Copy out each line below exactly as written.

○ ○ ○

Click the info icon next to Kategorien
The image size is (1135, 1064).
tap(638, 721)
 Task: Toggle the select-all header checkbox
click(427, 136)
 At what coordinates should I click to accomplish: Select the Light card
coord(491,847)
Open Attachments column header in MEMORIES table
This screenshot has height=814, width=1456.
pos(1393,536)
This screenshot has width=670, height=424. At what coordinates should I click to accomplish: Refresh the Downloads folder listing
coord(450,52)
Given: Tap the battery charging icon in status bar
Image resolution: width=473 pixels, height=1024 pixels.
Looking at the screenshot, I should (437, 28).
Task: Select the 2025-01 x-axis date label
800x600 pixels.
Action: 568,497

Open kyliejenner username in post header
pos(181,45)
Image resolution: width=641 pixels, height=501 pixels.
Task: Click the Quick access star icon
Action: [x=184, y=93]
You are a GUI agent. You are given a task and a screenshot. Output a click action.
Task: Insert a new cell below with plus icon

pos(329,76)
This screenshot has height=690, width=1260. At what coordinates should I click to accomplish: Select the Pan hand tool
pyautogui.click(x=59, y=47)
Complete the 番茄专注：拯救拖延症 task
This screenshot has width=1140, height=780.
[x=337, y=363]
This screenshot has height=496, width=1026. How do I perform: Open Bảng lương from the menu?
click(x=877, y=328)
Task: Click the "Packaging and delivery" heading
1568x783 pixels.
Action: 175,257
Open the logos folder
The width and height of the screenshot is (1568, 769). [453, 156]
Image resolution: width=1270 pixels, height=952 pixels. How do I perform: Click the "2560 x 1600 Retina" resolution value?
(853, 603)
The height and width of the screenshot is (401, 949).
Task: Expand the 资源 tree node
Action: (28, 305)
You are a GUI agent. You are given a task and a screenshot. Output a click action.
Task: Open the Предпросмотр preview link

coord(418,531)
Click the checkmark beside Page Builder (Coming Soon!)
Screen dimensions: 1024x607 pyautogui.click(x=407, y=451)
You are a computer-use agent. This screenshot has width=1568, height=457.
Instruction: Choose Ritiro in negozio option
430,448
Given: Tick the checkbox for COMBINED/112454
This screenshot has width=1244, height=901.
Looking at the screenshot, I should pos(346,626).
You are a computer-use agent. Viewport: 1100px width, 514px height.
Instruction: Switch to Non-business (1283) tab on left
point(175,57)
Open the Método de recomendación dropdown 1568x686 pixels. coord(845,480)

○ ○ ○

_RESULT OF THIS EXERCISE_.
Click the info icon next to Kategorien
The image size is (1135, 1064).
tap(638, 721)
 Task: Toggle the select-all header checkbox
click(427, 136)
 At what coordinates should I click to accomplish: Select the Light card
coord(491,847)
Open Attachments column header in MEMORIES table
This screenshot has height=814, width=1456.
pos(1393,536)
This screenshot has width=670, height=424. At what coordinates should I click to accomplish: Refresh the Downloads folder listing
coord(450,52)
Given: Tap the battery charging icon in status bar
Image resolution: width=473 pixels, height=1024 pixels.
Looking at the screenshot, I should (437, 28).
Task: Select the 2025-01 x-axis date label
800x600 pixels.
Action: 568,497

Open kyliejenner username in post header
pos(181,45)
Image resolution: width=641 pixels, height=501 pixels.
Task: Click the Quick access star icon
Action: [x=184, y=93]
You are a GUI agent. You are given a task and a screenshot. Output a click action.
Task: Insert a new cell below with plus icon

pos(329,76)
This screenshot has height=690, width=1260. At what coordinates should I click to accomplish: Select the Pan hand tool
pyautogui.click(x=59, y=47)
Complete the 番茄专注：拯救拖延症 task
This screenshot has width=1140, height=780.
[x=337, y=363]
This screenshot has height=496, width=1026. How do I perform: Open Bảng lương from the menu?
click(x=877, y=328)
Task: Click the "Packaging and delivery" heading
1568x783 pixels.
Action: 175,257
Open the logos folder
The width and height of the screenshot is (1568, 769). [453, 156]
Image resolution: width=1270 pixels, height=952 pixels. How do I perform: Click the "2560 x 1600 Retina" resolution value?
(853, 603)
The height and width of the screenshot is (401, 949).
Task: Expand the 资源 tree node
Action: (28, 305)
You are a GUI agent. You are given a task and a screenshot. Output a click action.
Task: Open the Предпросмотр preview link

coord(418,531)
Click the checkmark beside Page Builder (Coming Soon!)
Screen dimensions: 1024x607 pyautogui.click(x=407, y=451)
You are a computer-use agent. This screenshot has width=1568, height=457.
Instruction: Choose Ritiro in negozio option
430,448
Given: Tick the checkbox for COMBINED/112454
This screenshot has width=1244, height=901.
Looking at the screenshot, I should pos(346,626).
You are a computer-use agent. Viewport: 1100px width, 514px height.
Instruction: Switch to Non-business (1283) tab on left
point(175,57)
Open the Método de recomendación dropdown 1568x686 pixels. coord(845,480)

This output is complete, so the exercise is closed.